The ability to communicate with others is something many of us take for granted. We have the skills and abilities to speak, and use body movements to communicate what we feel and want, when we want. Auditory skills enable us to hear what others are saying to us and visual abilities help us to see what others maybe communicating to us and give us feedback on our communication with them.

Some people with disabilities may have varying degrees of difficulty in communication. A participant with a hearing impairment relies on visual signs for communication while someone who is visually impaired relies on their auditory skills.

It is important to understand that a participant with communication impairment may not have other impairments. For example, a person with speech impairment does not necessarily have a hearing impairment or an intellectual disability. However, some people with multiple disabilities may have impairments in many areas: communication, hearing, sight, physical or intellectual.

A participant with limited communication skills often requires patience on the part of the listener and clarification of what they are saying. In this way they can make themselves understood and can usually interpret what people are saying to them. They should be encouraged to communicate using the skills that they have and, reinforcement of their ability to do so, provides the encouragement to further develop these.

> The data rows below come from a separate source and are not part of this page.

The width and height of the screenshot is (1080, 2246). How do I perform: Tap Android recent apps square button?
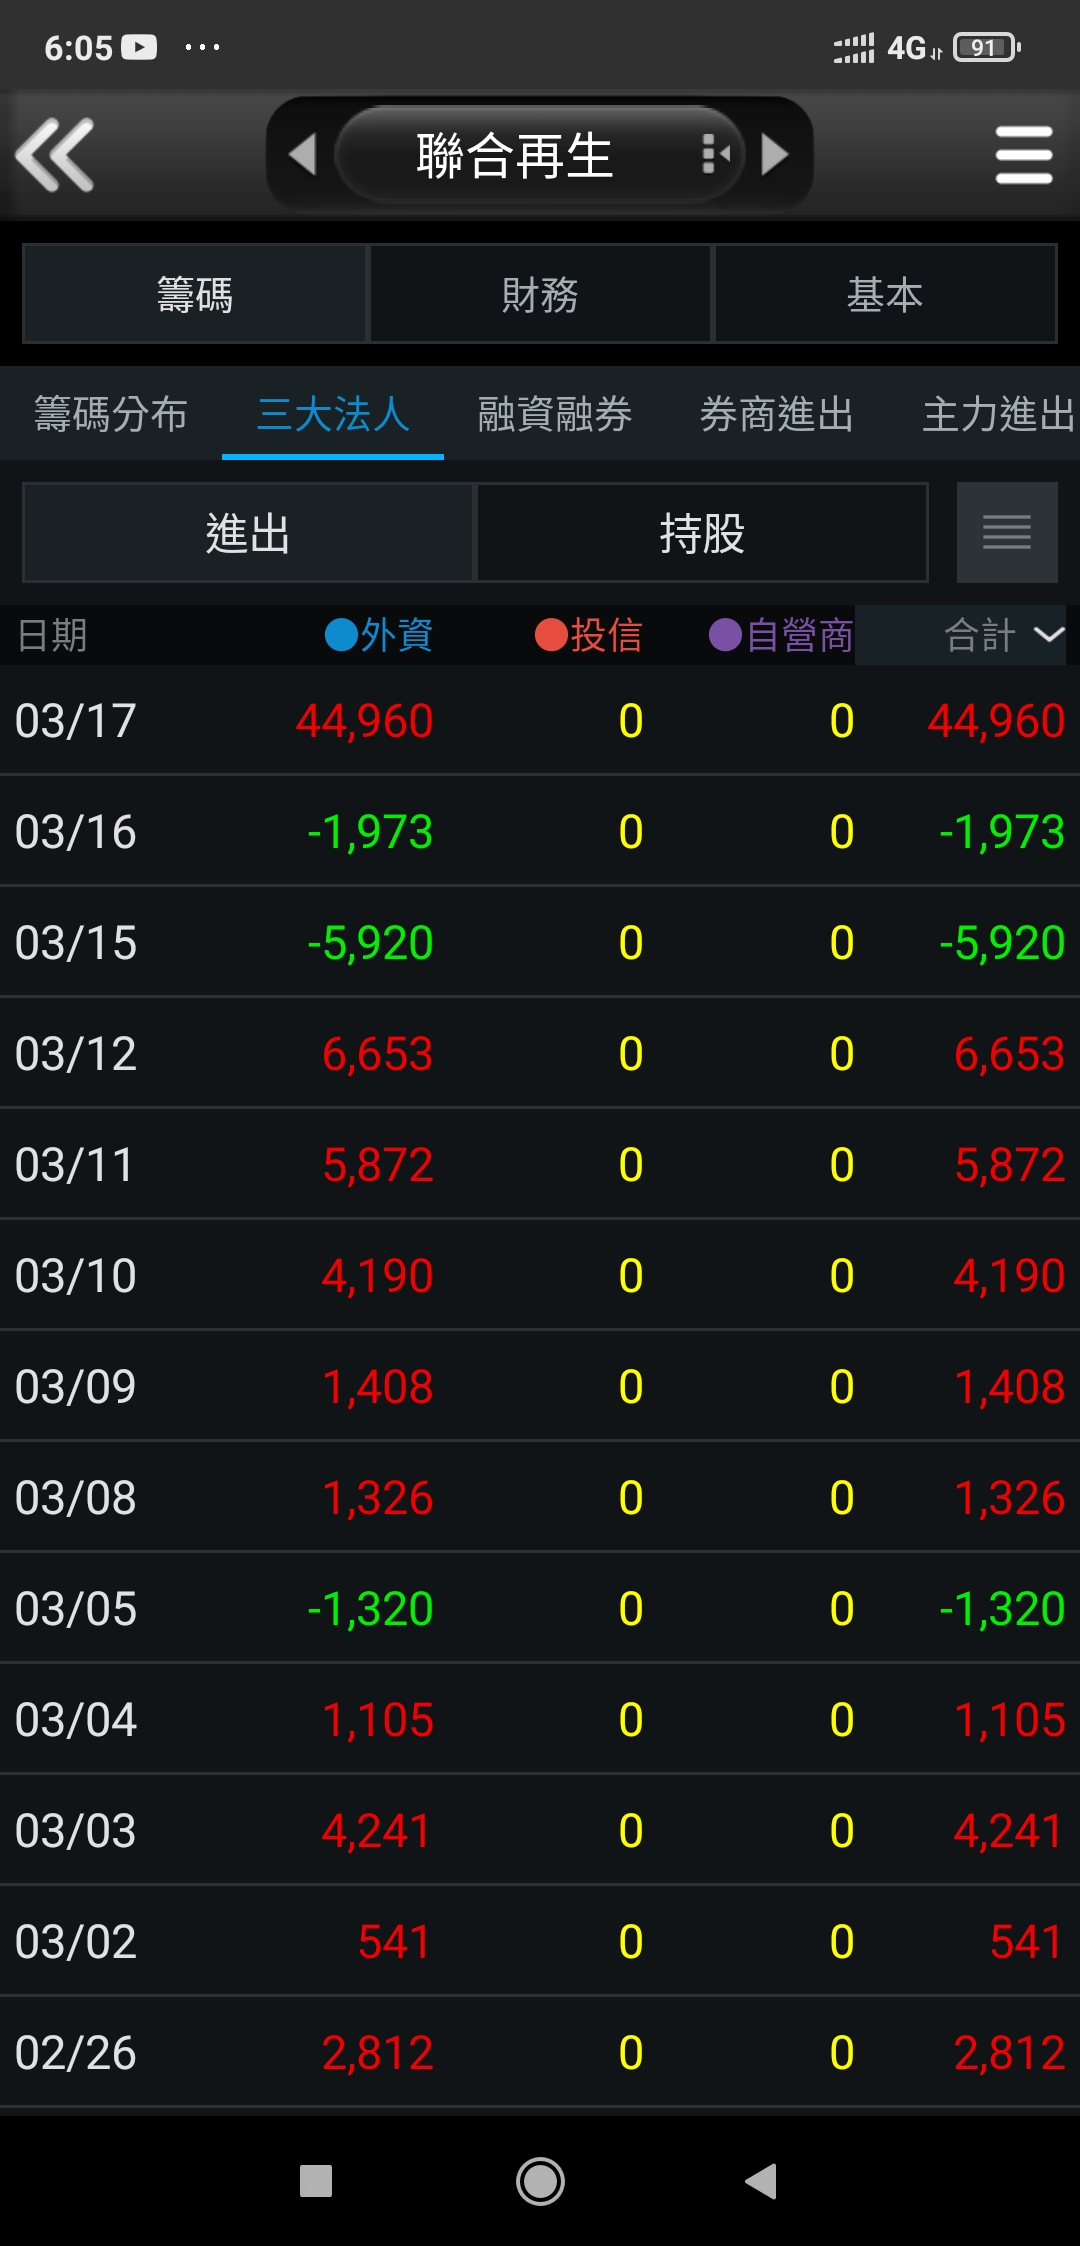pos(316,2181)
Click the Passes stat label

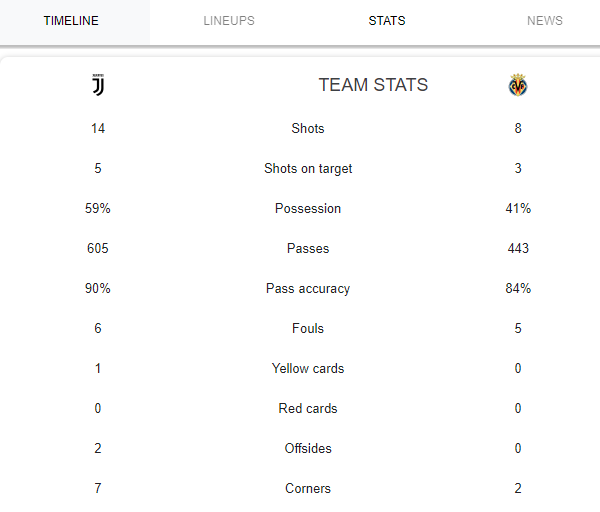(x=308, y=248)
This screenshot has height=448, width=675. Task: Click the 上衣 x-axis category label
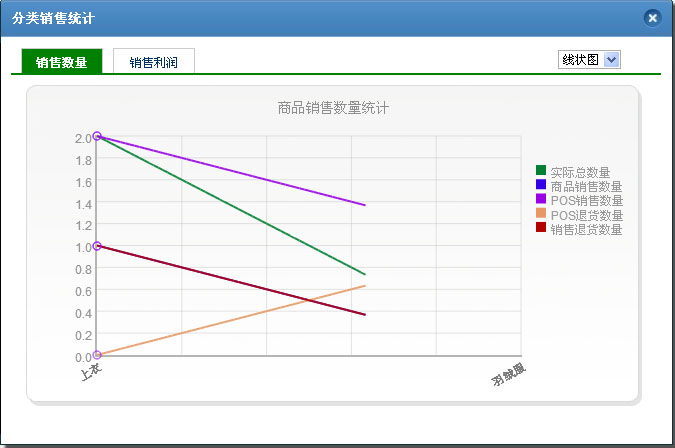click(x=90, y=372)
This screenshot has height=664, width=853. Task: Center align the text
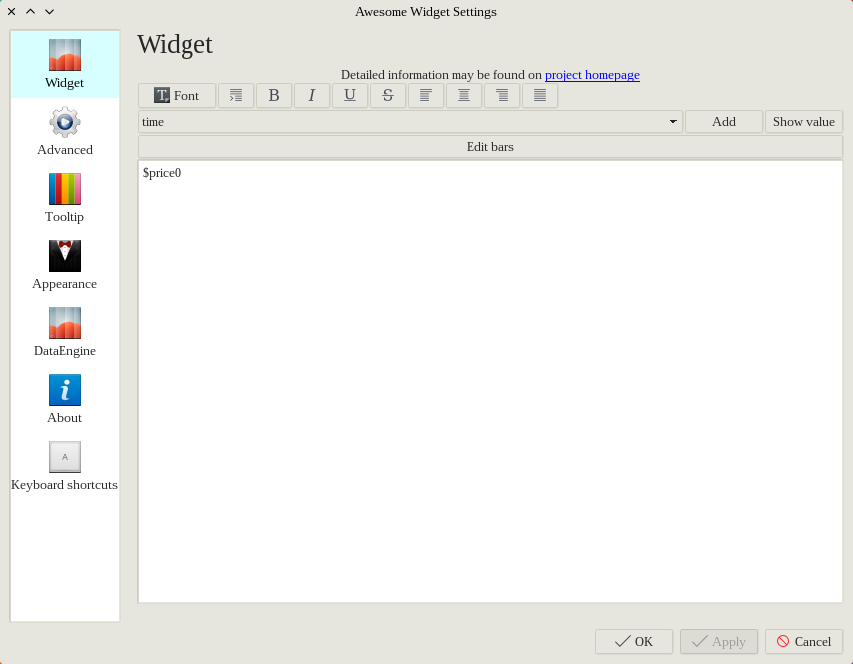click(464, 96)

When a participant is not able to communicate verbally, some other form of communication will be needed. There are a number of communication methods that may assist. Sign language may be used for people with a hearing or speech impairment. Communication aids such as a communication board or an electronic communication device may also be used.

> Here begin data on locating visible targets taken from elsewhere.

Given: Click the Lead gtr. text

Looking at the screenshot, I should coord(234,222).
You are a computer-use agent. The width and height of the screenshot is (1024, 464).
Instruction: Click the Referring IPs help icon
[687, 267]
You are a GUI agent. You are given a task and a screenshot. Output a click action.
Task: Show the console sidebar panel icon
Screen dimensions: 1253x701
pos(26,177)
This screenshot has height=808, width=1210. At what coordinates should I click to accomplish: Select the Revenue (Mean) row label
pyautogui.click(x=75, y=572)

There are basic communication strategies that should be developed during the early stages of working with a person with communication difficulties:

Find out how the participant indicates 'yes’ and 'no'. This is best done by asking the participant. Usually the physical movements of nodding or shaking the head, or pointing to words on a communication board or on a wheel chair, indicate 'yes’ and 'no'. Other methods include eye movements - up for ' yes ', down for ' no 'and hand action - open for 'yes', closed for 'no'.

If you cannot work out what the participant is trying to communicate to you, ask someone to assist you, or you may leave the person frustrated. Usually a friend or someone who knows the participant will be able to help you.

Do not be embarrassed to say that you do not understand. Sometimes speech is slurred or a participant may only have a few clear words or phrases. Usually it becomes easier to understand the participant as you get to know them.

Listen carefully as communication is a two-way process. The ability to understand a participant with a disability relies on you listening and interpreting as well as their ability to convey messages. Check with the participant and make sure that you have interpreted correctly.

Take account of the following:

  • Allow time and be patient. The participant will need time to respond.
  • Clarify and confirm what a participant is saying. Repeat what you think is being said.
  • Be clear and honest. Say if you do not understand.
  • Be respectful. The participant is intelligent and aware.
  • Avoid being patronising or speaking as though they have limited understanding.